## WRITTEN TASK
From the forum post below about work and social life, extract word for word the passage between "I point this" and "what you wrote.", inclusive.
>> begin SOURCE PASSAGE
I’ve since made an asserted effort to dedicate time to my social life: going
on trips with friends; going on dates; and, most importantly, getting work
completely off my mind occasionally."

Serious question (and my thoughts) here I'm not trying to be cute. Regarding
your "social life".

Do you think you will grow out of this? Because what do you think is going to
happen if/when you are married and have children and aren't living in SF or
some exciting place and have much on your plate?

The best way to insure that you can live the life you want and have some fun
is to put all the effort in that you can now and try to put off having fun
until a bit later on. Now is when you have energy and should be able to work
non-stop with very little else. (I didn't surface for air for 7 years working
6 to 7 days a week ..)

I point this out also because the world is littered with people who didn't get
into a good school because they spent a bit to much time worrying about
missing something or having fun and are paying for that later. I'm sure you've
met people like this in your high school.

It's a little unclear how long you worked before you realized what you wrote.
It was certainly less than two years since you wrote this: "I’ve grown a lot
as a person in the past two years." That's not a long time to be denied the
pleasures of other people and fun (look at people on tours of duty in the war
or speaking of my own experience).
>> end SOURCE PASSAGE
>> begin DATASET SECTION
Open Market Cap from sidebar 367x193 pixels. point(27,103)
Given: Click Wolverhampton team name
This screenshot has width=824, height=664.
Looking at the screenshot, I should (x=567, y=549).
>> end DATASET SECTION
## EXERCISE OUTPUT
I point this out also because the world is littered with people who didn't get
into a good school because they spent a bit to much time worrying about
missing something or having fun and are paying for that later. I'm sure you've
met people like this in your high school.

It's a little unclear how long you worked before you realized what you wrote.